Baku, Azerbaijan, Dec. 12
By Elena Kosolapova- Trend:
The U.S. said it is considering sanctions against the Ukraine government for its crackdown on pro-West demonstrators.
"All policy options, including sanctions, are on the table," U.S. State Department spokesperson Jen Psaki said in Washington on Dec 11.
Such a statement followed the Ukrainian riot police attempts to dislodge anti-government protesters from their strongholds in the capital. The Kiev protests began in November after Ukrainian president backed away from a trade deal with the European Union to pursue closer ties with Russia.
The U.S. and the EU have already urged Ukraine not to use its armed forces against civilians.
If the authorities continue to use force against protesters and try to disrupt them violently, sanctions are possible, Yuri Yakimenko, Deputy Director of the Ukrainian analytical center named after Razumovsky believes. The threat of sanctions directed at certain Ukrainian politicians still may prevent them from more coercive measures.
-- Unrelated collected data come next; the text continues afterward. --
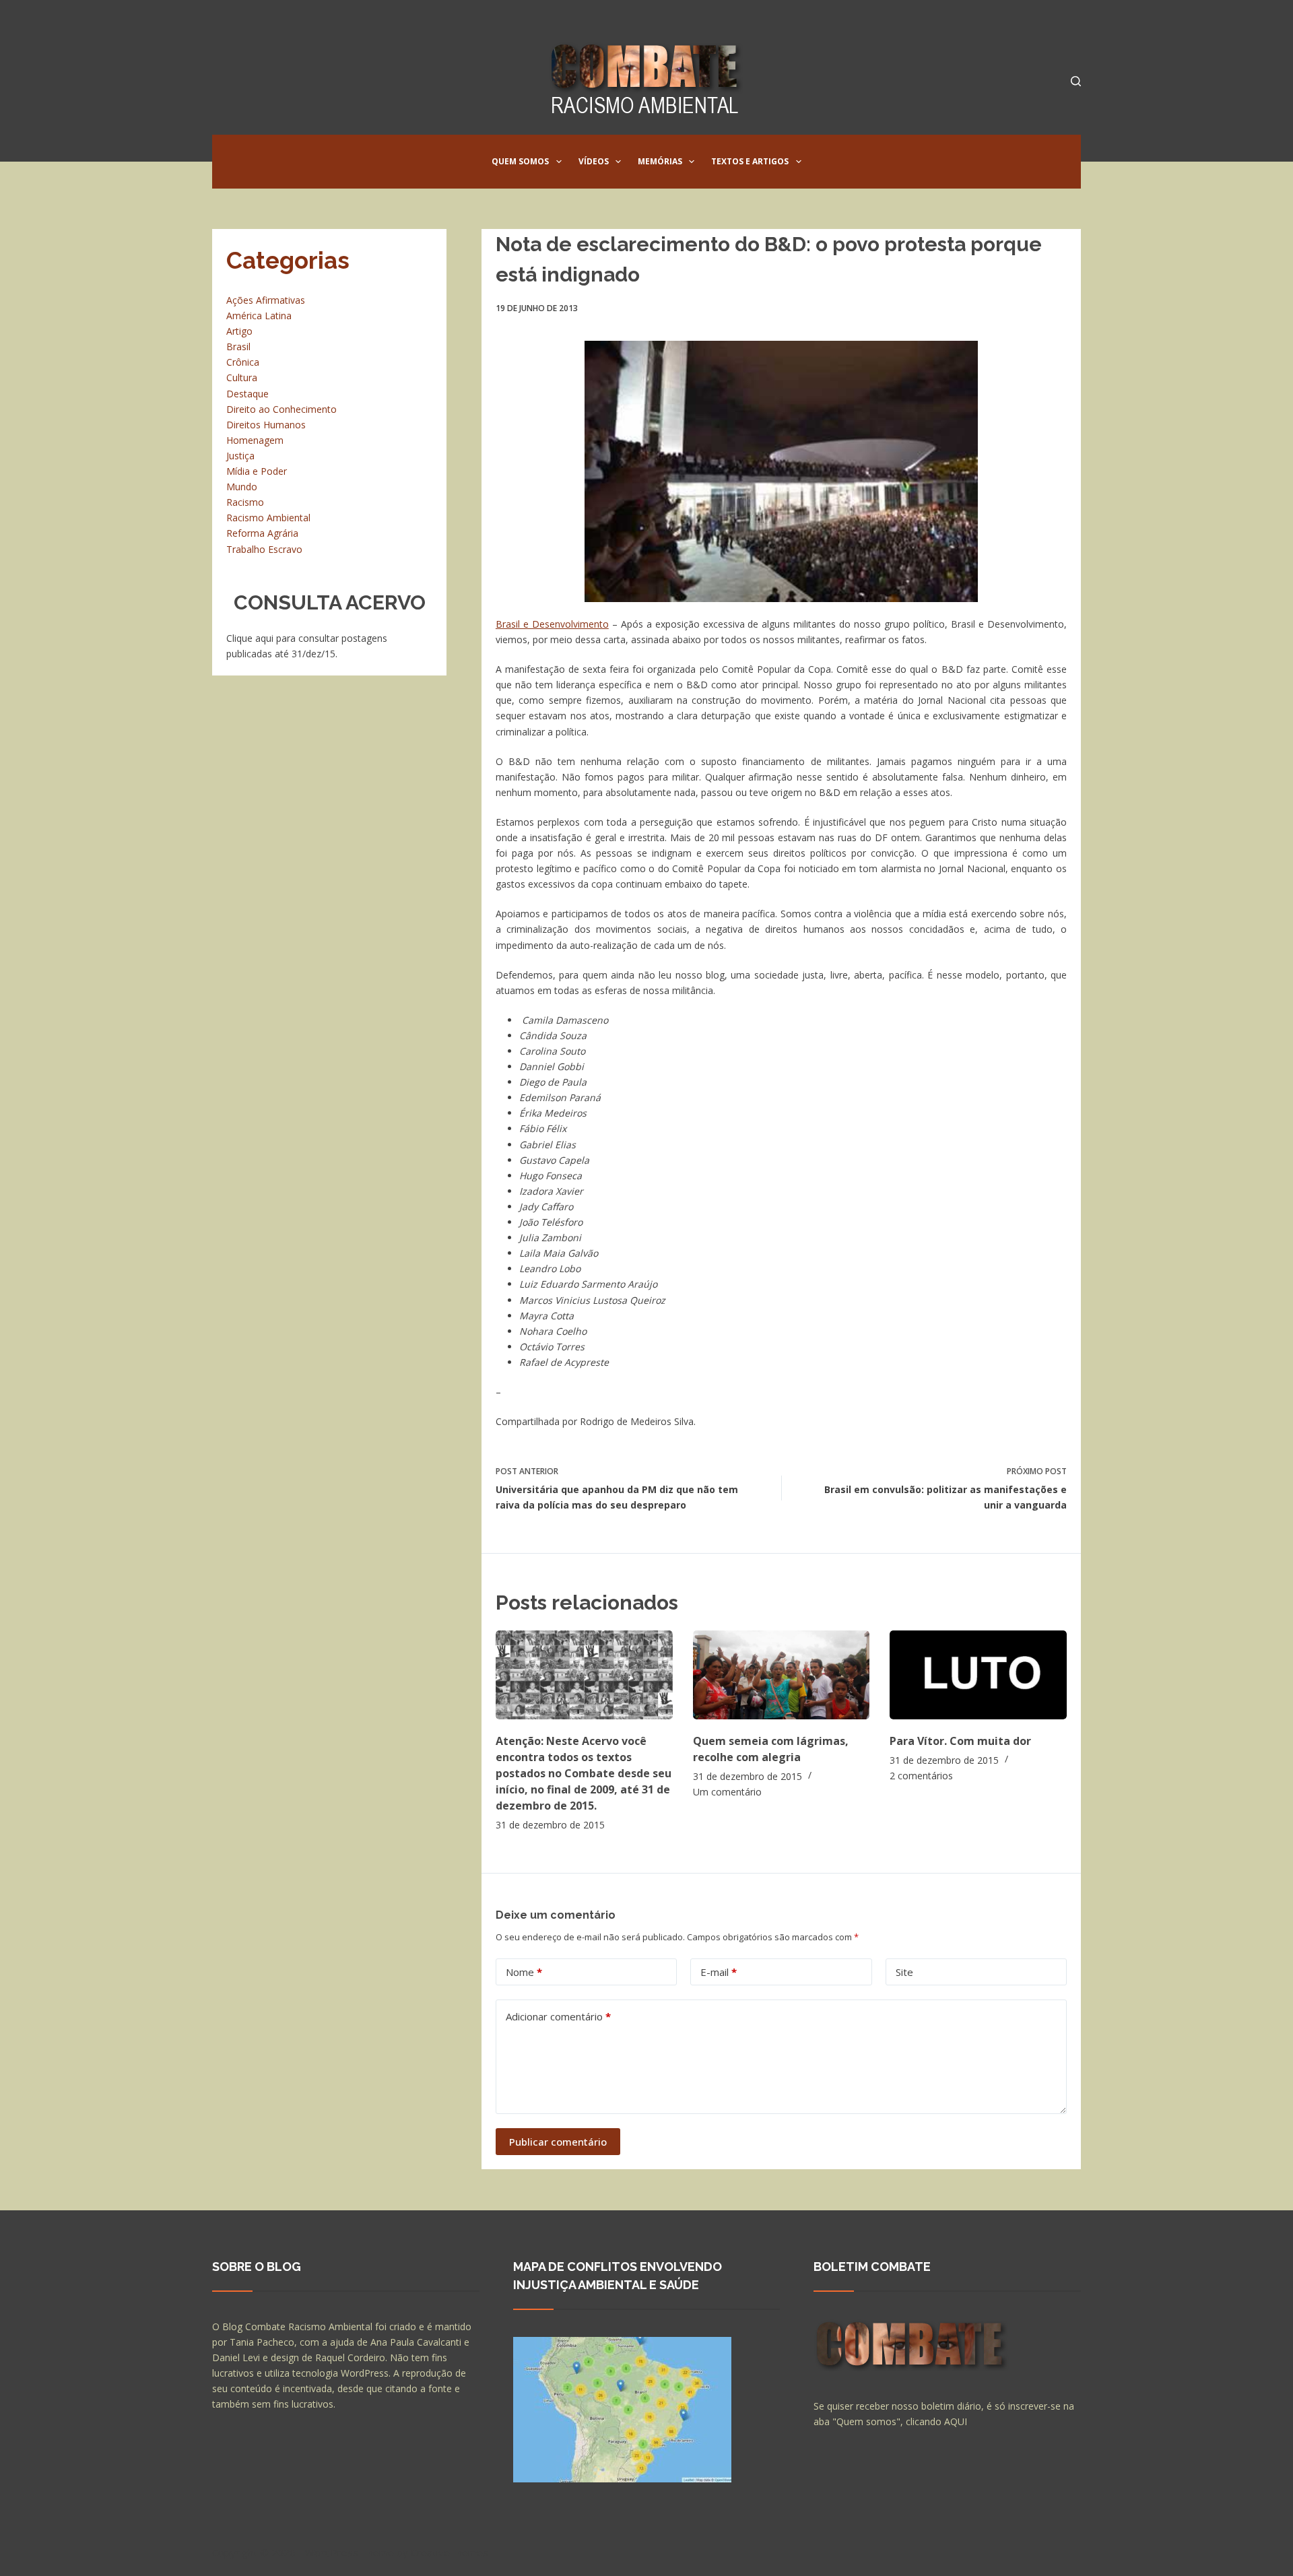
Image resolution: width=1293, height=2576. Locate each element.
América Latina (259, 315)
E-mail (718, 1972)
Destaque (247, 393)
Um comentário (727, 1791)
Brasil (238, 346)
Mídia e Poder (256, 471)
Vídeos (593, 161)
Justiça (240, 455)
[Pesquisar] (1076, 81)
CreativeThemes (449, 2552)
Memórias (660, 161)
Ukrainian officials unlikely are willing to live the lives of their Belarusian counterparts, Yakimenko told Trend.
"Ukraine, Ukrainian officials and Ukrainian businesses are more integrated into the global community compared to Belarus and sanctions will be more perceptible here," he said.
Personal comfort, material well-being, possibility to visit the Western countries and have bank accounts there is very important for Ukrainian officials so they will try to prevent such sanctions, Yakimenko added.
Mikhail Pogrebinsky, director of the Kiev Center for Political and Conflict Studies agrees that sanctions against some Ukrainian officials would be painful but does not believe the U.S. will go as far as imposing sanctions.
"The Americans have interests in Ukraine, U.S. companies are working here. Moreover the sanctions will totally push Ukraine into Russia's embrace. They (U.S.) are not interested in it," Pogrebinsky told Trend.
Meanwhile economic sanctions are unlikely as they will not affect Ukraine due to scanty U.S.- Ukrainian trade, he said.
The statements on possible sanctions are intended to intimidate Ukraine, Pogrebinsky believes. Secretary of Defense Chuck Hagel's call to Ukrainian Defense Minister Pavel Lebedev was another move in this direction, he elaborated.
"If he calls and scares, I assess this as the threat of force," Pogrebinsky said.
Meanwhile the policy analyst does not expect such threats will influence the decision of Ukrainian President Viktor Yanukovych.
"It should be apparent to Yanukovych that they (the western countries) have already written him off. This means that he will have to seek support in Moscow," the expert said.